--- Your task ---
Rewrite every one of the records below with "paragraph" swapped for "text block", keeping everything else the same and omitting the pictures.

--- Records for this exercise ---

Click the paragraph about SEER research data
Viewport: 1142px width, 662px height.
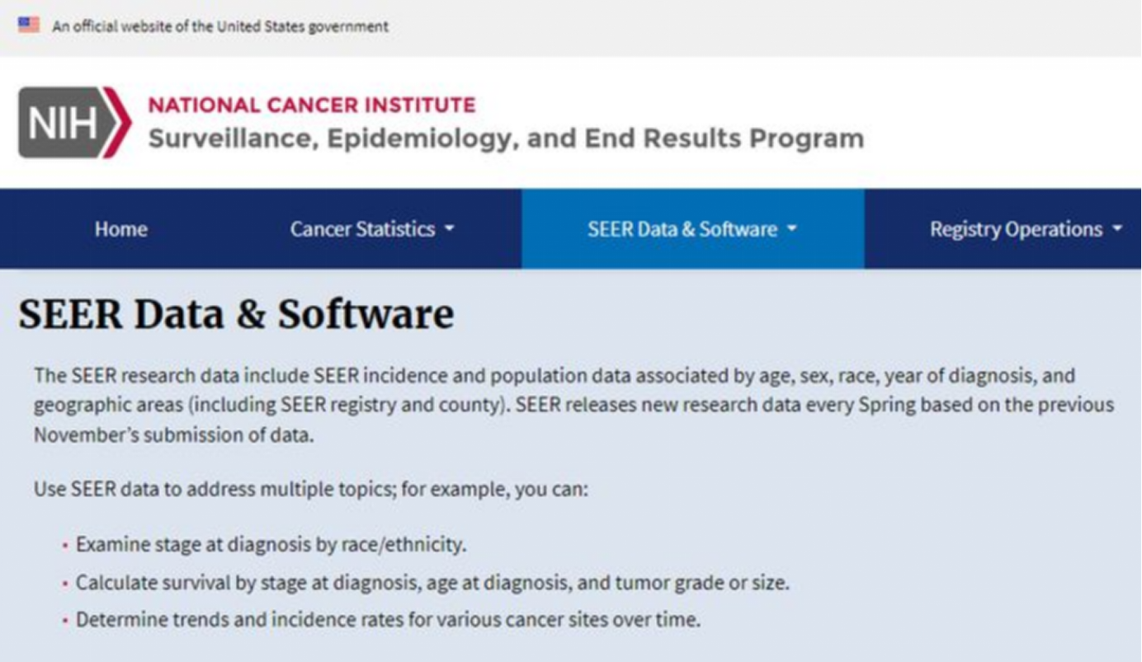click(x=573, y=406)
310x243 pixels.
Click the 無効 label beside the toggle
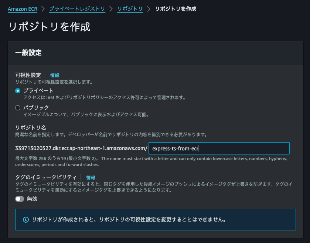pyautogui.click(x=32, y=199)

--- Solution ---
Click the text block about SEER research data
Viewport: 1142px width, 662px height.
click(x=573, y=406)
310x243 pixels.
Click the 無効 label beside the toggle
pyautogui.click(x=32, y=199)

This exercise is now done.